ACTIVITY
Entries follow. Give back exactly the lines starting at the one containing "Privacy policy (373, 2158)" and ending at the one containing "Tapettivalmistaja (131, 704)", and no other lines.

+++ DATA TO EXAMINE +++

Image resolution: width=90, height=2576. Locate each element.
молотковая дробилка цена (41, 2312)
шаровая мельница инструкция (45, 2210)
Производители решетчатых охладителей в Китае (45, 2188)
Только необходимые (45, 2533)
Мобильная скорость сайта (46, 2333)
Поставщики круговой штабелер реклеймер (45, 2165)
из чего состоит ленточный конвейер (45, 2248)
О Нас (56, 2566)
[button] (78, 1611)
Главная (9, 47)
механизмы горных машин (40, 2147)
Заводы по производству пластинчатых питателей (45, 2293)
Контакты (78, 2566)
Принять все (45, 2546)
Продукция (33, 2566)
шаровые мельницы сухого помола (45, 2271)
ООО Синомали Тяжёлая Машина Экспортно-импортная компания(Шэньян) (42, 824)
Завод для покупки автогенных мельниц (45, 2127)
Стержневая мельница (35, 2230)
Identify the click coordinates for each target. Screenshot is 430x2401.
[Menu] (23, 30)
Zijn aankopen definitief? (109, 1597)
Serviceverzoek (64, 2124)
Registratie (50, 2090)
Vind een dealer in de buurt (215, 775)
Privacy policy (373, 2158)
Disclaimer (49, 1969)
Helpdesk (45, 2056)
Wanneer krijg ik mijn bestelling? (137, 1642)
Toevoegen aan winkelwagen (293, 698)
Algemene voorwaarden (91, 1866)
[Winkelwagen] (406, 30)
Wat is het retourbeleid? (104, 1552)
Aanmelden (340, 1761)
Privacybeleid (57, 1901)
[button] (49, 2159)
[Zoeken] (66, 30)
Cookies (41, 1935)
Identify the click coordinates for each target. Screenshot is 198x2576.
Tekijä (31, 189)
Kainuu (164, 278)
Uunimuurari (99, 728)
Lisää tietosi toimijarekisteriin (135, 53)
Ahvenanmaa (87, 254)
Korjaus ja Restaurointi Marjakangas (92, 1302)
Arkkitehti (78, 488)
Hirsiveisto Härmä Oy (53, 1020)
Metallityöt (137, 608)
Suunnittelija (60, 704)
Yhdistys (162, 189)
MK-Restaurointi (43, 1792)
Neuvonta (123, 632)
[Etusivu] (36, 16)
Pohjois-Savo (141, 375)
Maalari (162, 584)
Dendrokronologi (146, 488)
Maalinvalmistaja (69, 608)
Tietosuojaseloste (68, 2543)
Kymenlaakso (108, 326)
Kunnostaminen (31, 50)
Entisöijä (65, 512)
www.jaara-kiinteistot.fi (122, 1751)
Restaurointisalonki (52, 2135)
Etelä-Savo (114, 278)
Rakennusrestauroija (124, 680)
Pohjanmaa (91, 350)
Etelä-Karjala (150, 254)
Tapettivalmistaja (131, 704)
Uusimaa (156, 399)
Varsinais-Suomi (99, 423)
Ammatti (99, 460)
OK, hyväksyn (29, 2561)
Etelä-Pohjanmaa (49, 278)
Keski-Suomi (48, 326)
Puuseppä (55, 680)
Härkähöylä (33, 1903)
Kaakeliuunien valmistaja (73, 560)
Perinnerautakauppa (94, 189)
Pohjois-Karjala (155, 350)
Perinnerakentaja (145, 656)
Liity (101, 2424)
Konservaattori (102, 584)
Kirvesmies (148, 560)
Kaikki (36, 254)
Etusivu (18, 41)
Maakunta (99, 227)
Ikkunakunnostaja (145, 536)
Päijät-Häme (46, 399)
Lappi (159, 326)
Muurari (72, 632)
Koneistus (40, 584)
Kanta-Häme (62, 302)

+++

SOLUTION TO THE PROBLEM
Privacy policy (373, 2158)
Disclaimer (49, 1969)
Helpdesk (45, 2056)
Wanneer krijg ik mijn bestelling? (137, 1642)
Toevoegen aan winkelwagen (293, 698)
Algemene voorwaarden (91, 1866)
[Winkelwagen] (406, 30)
Wat is het retourbeleid? (104, 1552)
Aanmelden (340, 1761)
Privacybeleid (57, 1901)
[button] (49, 2159)
[Zoeken] (66, 30)
Cookies (41, 1935)
Identify the click coordinates for each target. Screenshot is 198x2576.
Tekijä (31, 189)
Kainuu (164, 278)
Uunimuurari (99, 728)
Lisää tietosi toimijarekisteriin (135, 53)
Ahvenanmaa (87, 254)
Korjaus ja Restaurointi Marjakangas (92, 1302)
Arkkitehti (78, 488)
Hirsiveisto Härmä Oy (53, 1020)
Metallityöt (137, 608)
Suunnittelija (60, 704)
Yhdistys (162, 189)
MK-Restaurointi (43, 1792)
Neuvonta (123, 632)
[Etusivu] (36, 16)
Pohjois-Savo (141, 375)
Maalari (162, 584)
Dendrokronologi (146, 488)
Maalinvalmistaja (69, 608)
Tietosuojaseloste (68, 2543)
Kymenlaakso (108, 326)
Kunnostaminen (31, 50)
Entisöijä (65, 512)
www.jaara-kiinteistot.fi (122, 1751)
Restaurointisalonki (52, 2135)
Etelä-Savo (114, 278)
Rakennusrestauroija (124, 680)
Pohjanmaa (91, 350)
Etelä-Karjala (150, 254)
Tapettivalmistaja (131, 704)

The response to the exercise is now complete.